■ **Activity**:
Could you continue the news report below about pitcher Zombro's collapse on the field, picking up right after its final sentence?

■ **Given text**:
┌──

The young pitcher collapsed and began convulsing while players and teammates looked on in horror.
"He was just laying there motionless," remembered Harley Trero, who was in the stands Thursday night. "The trainers came out and his legs start to shake, that's when the entire stadium just went quiet."
Zombro was carted off of the field and taken to Duke University Hospital. The rest of the game was called off.
"Everyone was just kind of looking at each other as we left the stadium. It was a weird way to leave baseball game," Trero said.
Several years ago, the same thing happened to then-Rays pitcher Alex Cobb. He suffered a concussion and experienced vertigo for two months.
Major League pitchers can wear safety gear, although it's not mandatory and is rarely done.

└──

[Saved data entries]
┌──

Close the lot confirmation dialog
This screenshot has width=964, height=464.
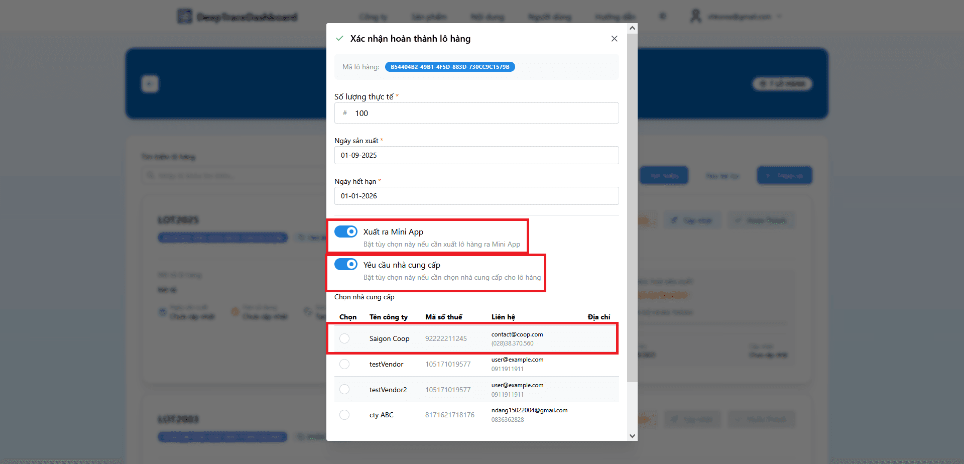coord(614,39)
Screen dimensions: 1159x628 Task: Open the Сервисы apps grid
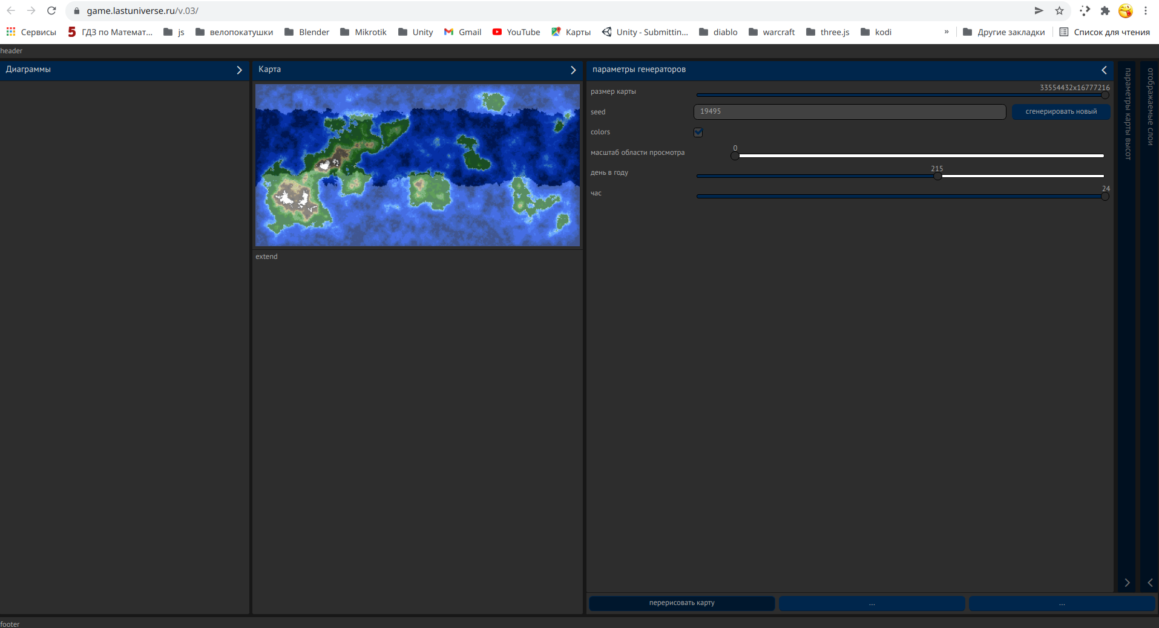(x=31, y=32)
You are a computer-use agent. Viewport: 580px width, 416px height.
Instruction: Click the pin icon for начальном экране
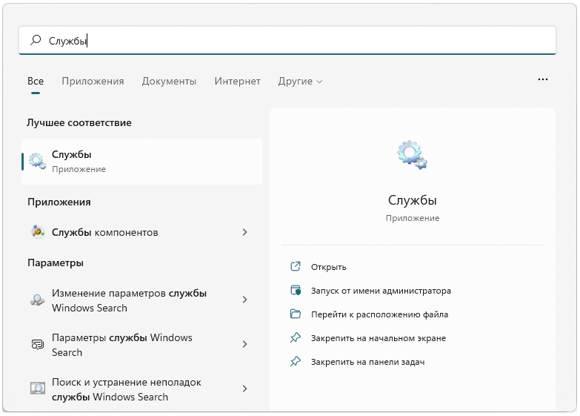pyautogui.click(x=296, y=338)
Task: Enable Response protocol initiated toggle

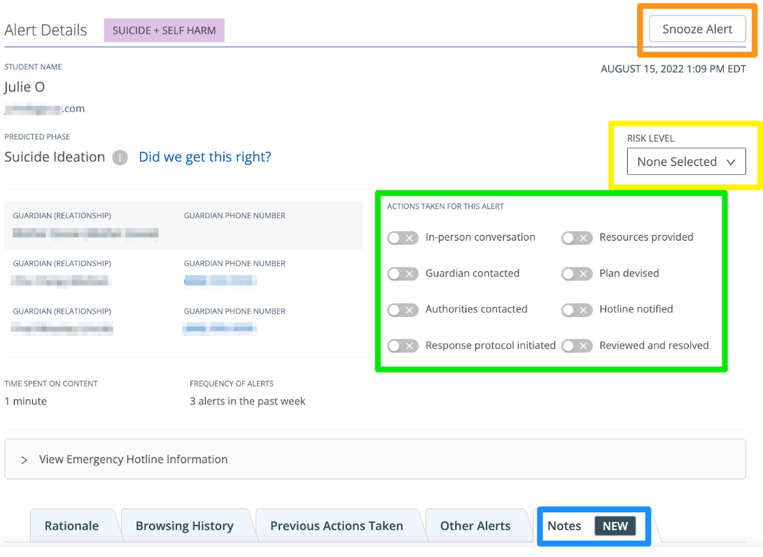Action: (x=403, y=346)
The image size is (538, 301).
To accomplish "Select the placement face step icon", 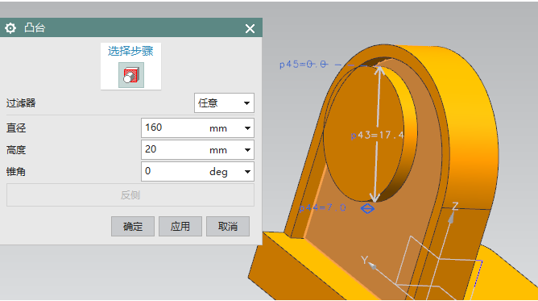I will click(131, 75).
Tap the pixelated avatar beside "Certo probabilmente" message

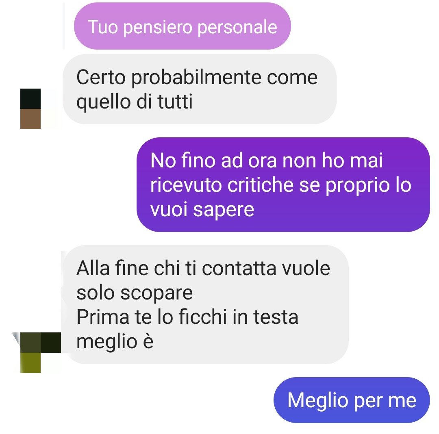30,109
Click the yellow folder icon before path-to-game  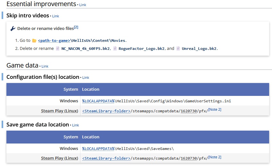34,41
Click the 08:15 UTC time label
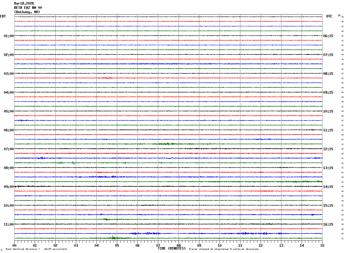The height and width of the screenshot is (253, 345). click(x=328, y=74)
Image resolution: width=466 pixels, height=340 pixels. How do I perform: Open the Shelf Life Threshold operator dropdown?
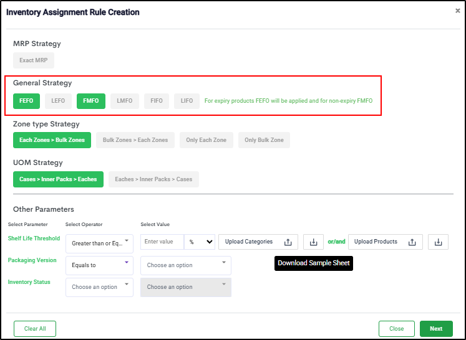(99, 243)
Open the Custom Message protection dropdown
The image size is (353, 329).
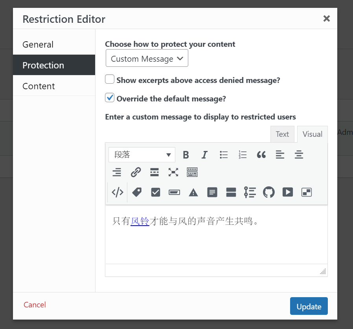coord(147,58)
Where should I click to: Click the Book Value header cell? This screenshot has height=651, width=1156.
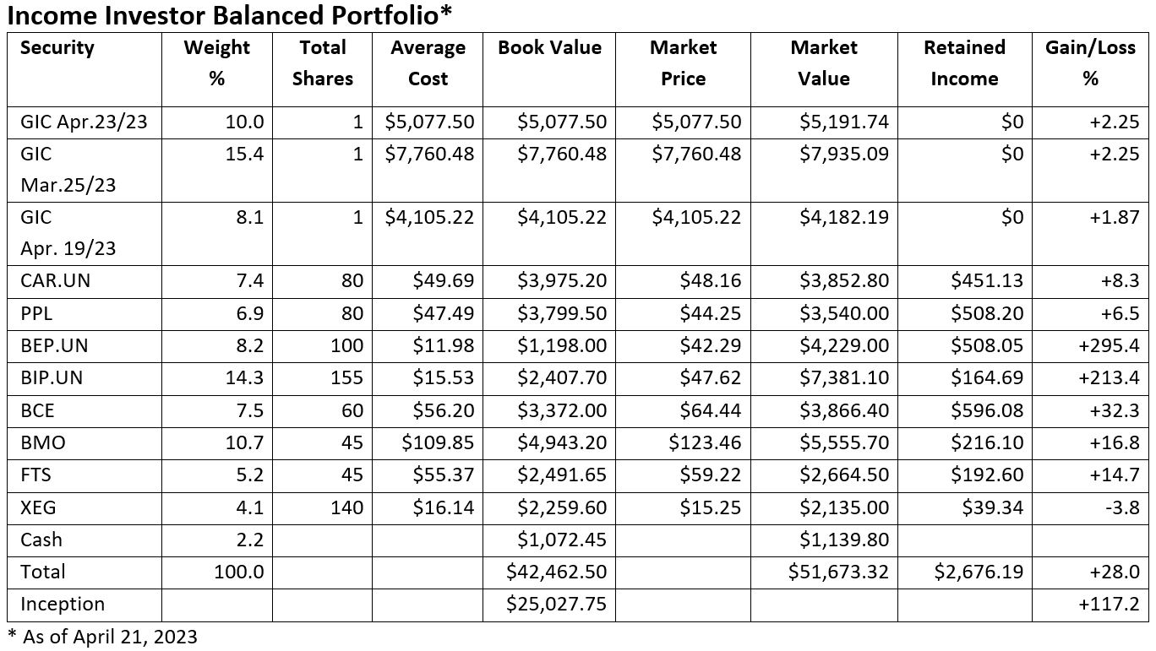click(549, 48)
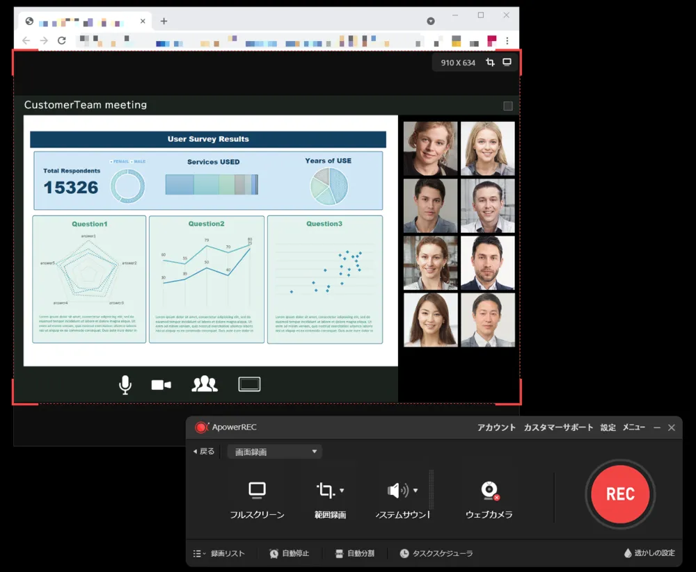Open 設定 settings in ApowerREC

pyautogui.click(x=608, y=427)

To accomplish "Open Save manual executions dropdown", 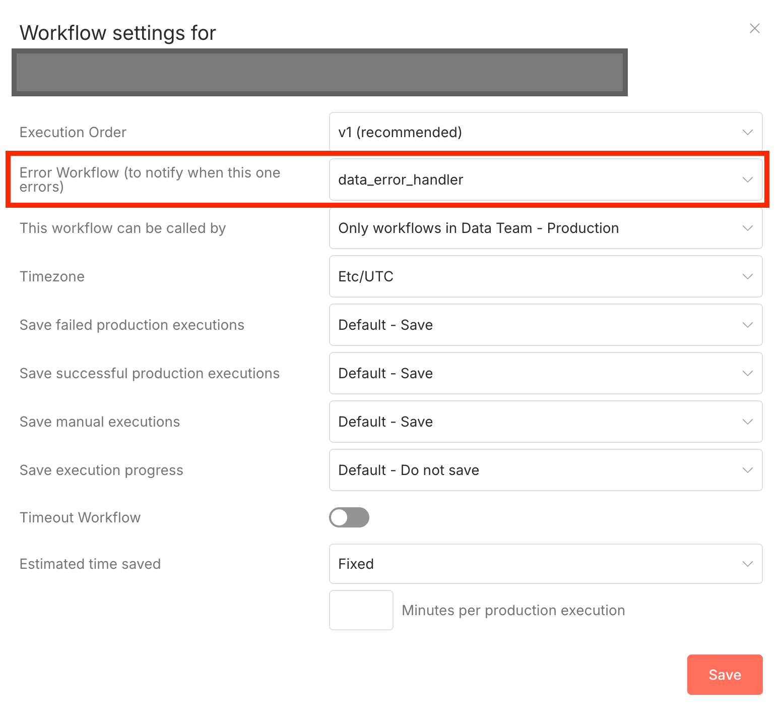I will point(545,422).
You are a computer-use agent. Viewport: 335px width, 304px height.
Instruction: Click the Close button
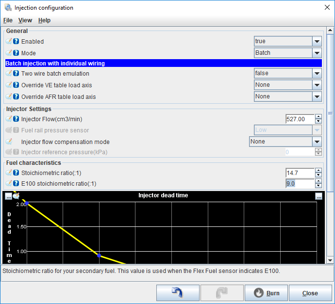(x=310, y=293)
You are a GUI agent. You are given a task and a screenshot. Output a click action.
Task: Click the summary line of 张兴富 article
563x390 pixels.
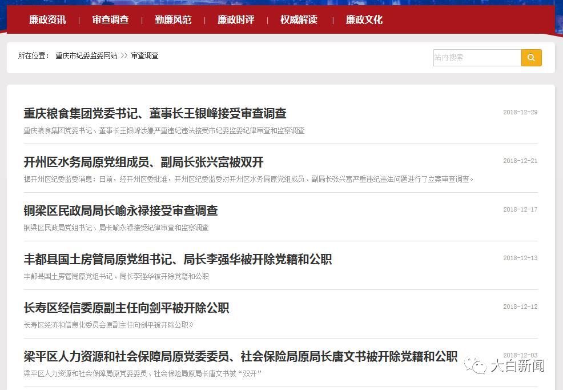(x=248, y=178)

└──

■ **Task result**:
In a statement Friday, the Rays said that updates on Zombro's condition from overnight were positive. Zombro remained hospitalized and was said to be stable.
PORT CHARLOTTE, FL - FEBRUARY 22: Tyler Zombro #82 of the Tampa Bay Rays poses during Photo Day on Monday, February 22, 2021 at Charlotte Sports Park in Port Charlotte, Florida. (Photo by Mary DeCicco/MLB Photos via Getty Images)
The 26-year-old was signed in 2017, right out of college.
"It is one of the strangest things I've seen on a baseball field as far as in person," Trero said.
Friday's Durham Bulls game was also canceled.